Could you arrange the records as a Markdown table with the columns Row and Line, giving each line its own numbered row and leaving out blank lines?

#### Stored data:
+-------+

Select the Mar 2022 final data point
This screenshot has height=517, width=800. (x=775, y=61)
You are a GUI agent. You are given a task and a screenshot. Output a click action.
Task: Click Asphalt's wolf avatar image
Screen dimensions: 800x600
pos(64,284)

+-------+

#### Task output:
| Row | Line |
|---|---|
| 1 | Select the Mar 2022 final data point |
| 2 | This screenshot has height=517, width=800. (x=775, y=61) |
| 3 | You are a GUI agent. You are given a task and a screenshot. Output a click action. |
| 4 | Task: Click Asphalt's wolf avatar image |
| 5 | Screen dimensions: 800x600 |
| 6 | pos(64,284) |